Extracted material ▸
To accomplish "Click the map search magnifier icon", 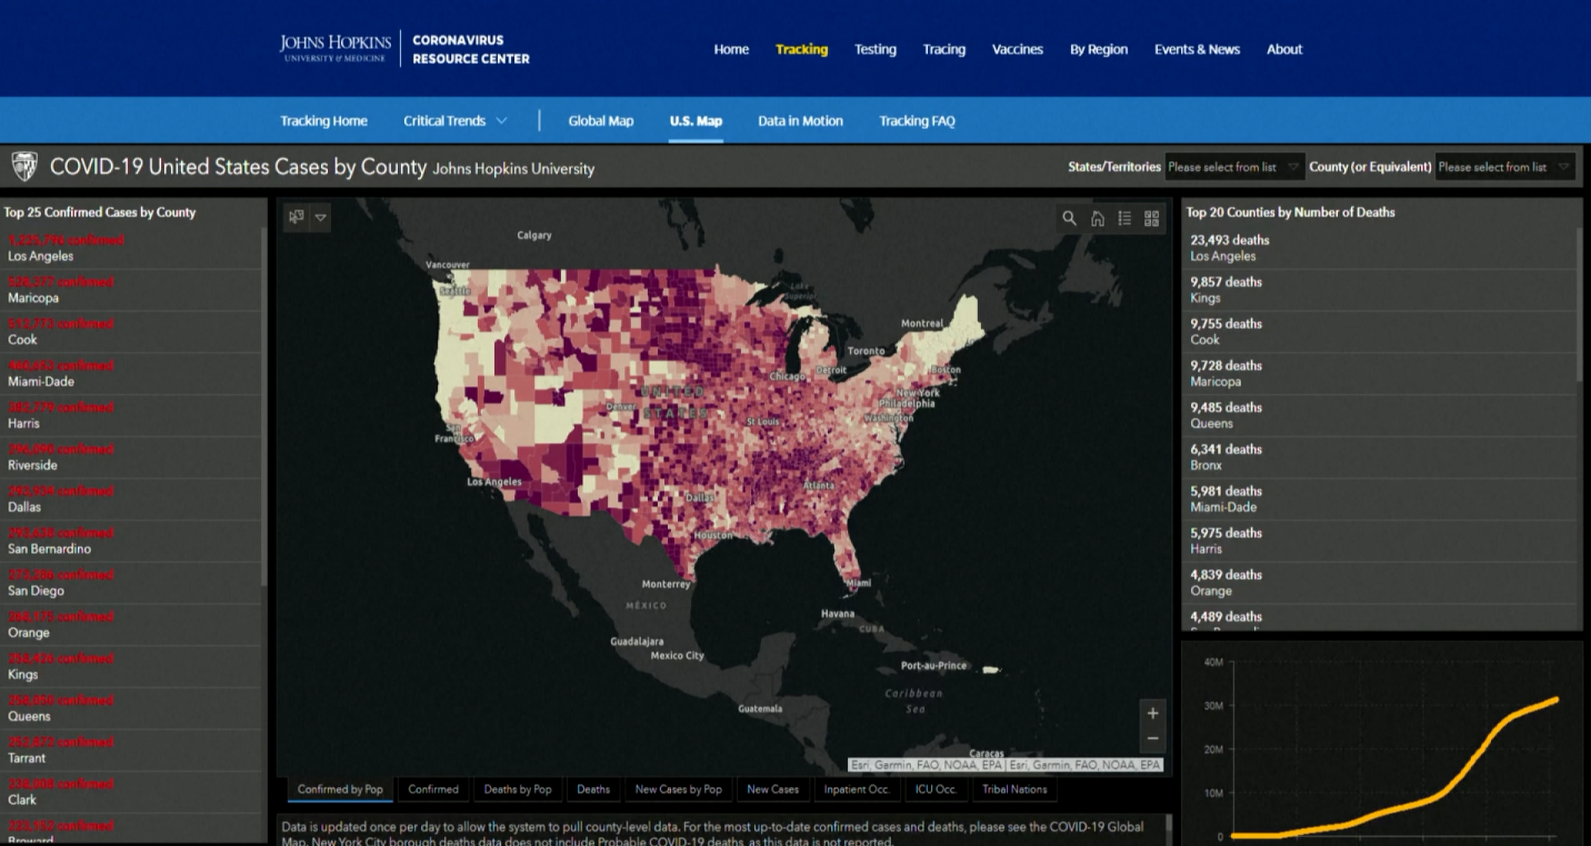I will tap(1069, 218).
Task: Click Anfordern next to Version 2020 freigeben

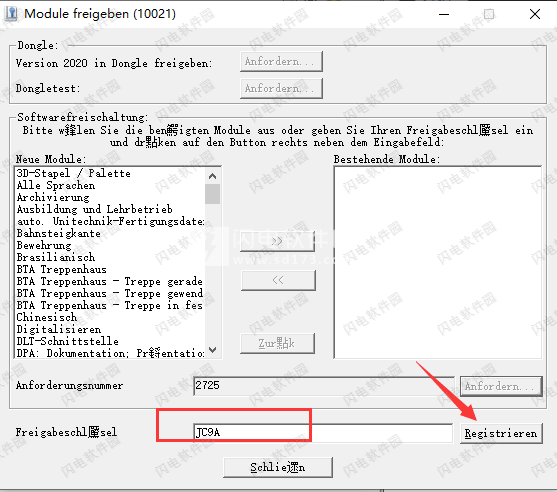Action: click(281, 61)
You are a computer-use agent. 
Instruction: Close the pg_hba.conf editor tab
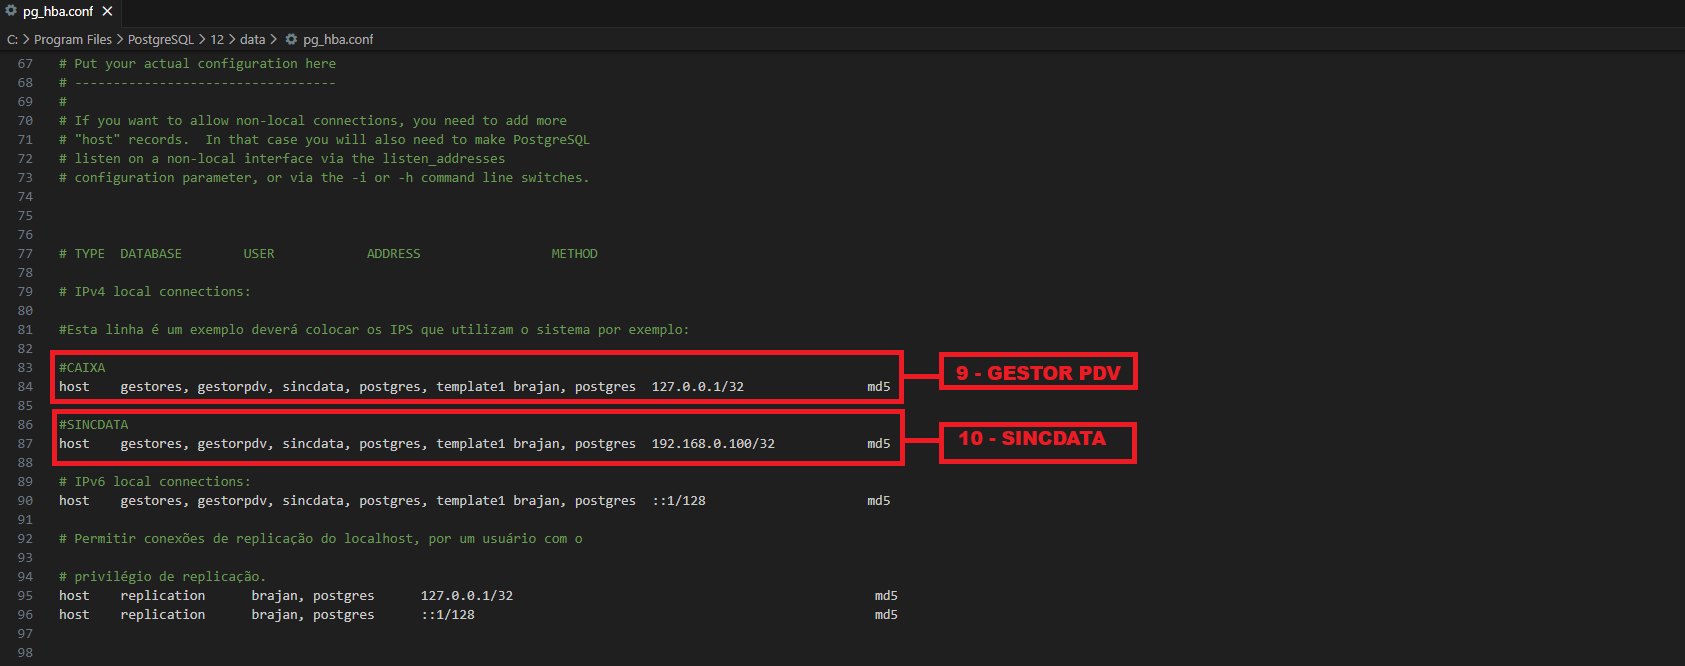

Task details ▸ Retype, exactly and only, the lines from the one containing "You are a computer-use agent." through the end of the entries, both ends included, and omit all pictures.

Solved exercise ▸
You are a computer-use agent. 
Instruction: Close the pg_hba.conf editor tab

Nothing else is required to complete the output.